Legal Updates

Articles of Association must be construed according to their language and one can not read into them understanding that do not appear therein

October 7, 2020

Upon incorporation of a company the founders received the right, in the company’s Articles of Association, to appoint, each one, a director on his behalf. Afterwards, and after the company’s Articles of Association were amended several times, one of the founders passed away and his shares were transferred to his heir. The heir sought to appoint a director on her behalf although the Articles of Association, as amended while the late founder was still alive, do not include this right any more.
The Court held that the heir does not have the right to appoint a director on her behalf, due to the change made to the company’s Articles of Association. A company’s Articles of Association are, in fact, a contract between the company and its shareholder and between the shareholders themselves.
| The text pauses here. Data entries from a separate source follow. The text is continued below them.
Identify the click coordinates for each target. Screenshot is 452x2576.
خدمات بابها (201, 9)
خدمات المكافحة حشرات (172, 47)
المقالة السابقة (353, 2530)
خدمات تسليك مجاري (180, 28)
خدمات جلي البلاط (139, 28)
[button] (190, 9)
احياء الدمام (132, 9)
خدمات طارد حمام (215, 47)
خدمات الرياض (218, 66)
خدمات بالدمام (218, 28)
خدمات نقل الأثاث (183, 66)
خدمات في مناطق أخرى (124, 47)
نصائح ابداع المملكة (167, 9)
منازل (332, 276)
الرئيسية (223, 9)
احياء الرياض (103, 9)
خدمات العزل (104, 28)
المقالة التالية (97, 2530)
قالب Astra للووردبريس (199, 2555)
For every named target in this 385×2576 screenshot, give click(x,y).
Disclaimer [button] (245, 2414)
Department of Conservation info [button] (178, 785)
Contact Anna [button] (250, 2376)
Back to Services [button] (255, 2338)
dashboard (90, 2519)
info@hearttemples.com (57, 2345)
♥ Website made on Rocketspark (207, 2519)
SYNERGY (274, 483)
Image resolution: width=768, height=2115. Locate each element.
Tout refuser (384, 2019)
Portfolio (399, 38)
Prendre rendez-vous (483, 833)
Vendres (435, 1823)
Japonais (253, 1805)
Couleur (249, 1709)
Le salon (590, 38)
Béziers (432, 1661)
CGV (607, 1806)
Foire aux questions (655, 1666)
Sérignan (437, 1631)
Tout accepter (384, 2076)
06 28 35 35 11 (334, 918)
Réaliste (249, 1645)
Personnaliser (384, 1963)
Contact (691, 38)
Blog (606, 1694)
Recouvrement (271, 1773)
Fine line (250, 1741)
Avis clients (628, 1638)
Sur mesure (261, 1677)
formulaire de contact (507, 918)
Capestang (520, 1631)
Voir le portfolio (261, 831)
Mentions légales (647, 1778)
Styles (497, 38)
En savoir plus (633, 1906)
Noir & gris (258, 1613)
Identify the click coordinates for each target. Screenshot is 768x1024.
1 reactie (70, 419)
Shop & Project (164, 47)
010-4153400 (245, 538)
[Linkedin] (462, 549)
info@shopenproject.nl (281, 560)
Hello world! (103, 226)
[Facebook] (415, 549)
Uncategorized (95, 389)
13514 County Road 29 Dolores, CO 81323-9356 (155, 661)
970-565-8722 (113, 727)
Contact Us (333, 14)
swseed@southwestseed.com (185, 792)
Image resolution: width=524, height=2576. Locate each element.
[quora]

When construing the Articles, special importance must be given to the Articles’ language, because the Articles constitute a future facing contract, where clarity is of the outmost importance. Any deviation, or reading different of the Articles, may affect not only the shareholders, but various other third parties. These third parties rely on the Articles as written, thus acknowledgement of agreements that do not appear in the Articles is impossible. Additionally, it must be taken into consideration, that a company’s Articles of Association are generally detailed documents which were professionally drafted - thus the actual language of the Articles must be given a dominant status as they are very likely to reflect the parties actual intent. Here, the amended Articles of Association clearly state that directors in the company will be appointed by the decision of the majority of the shareholders. Nowhere in the amendment did it imply that the founders will maintain their right to appoint directors on their behalf. The language of the Articles is clear and the late founder was present at the shareholder’s meeting which approved the amendment of the Articles. Additionally, reading into the existing Articles the founder’s right to appoint directors on their behalf may create a hidden understanding, which is not included in the Articles to which the other shareholders and third parties are privy. Therefore, once the Articles of Association were amended, the late founder no longer had the right to appoint a director on his behalf, and therefore, neither does his heir.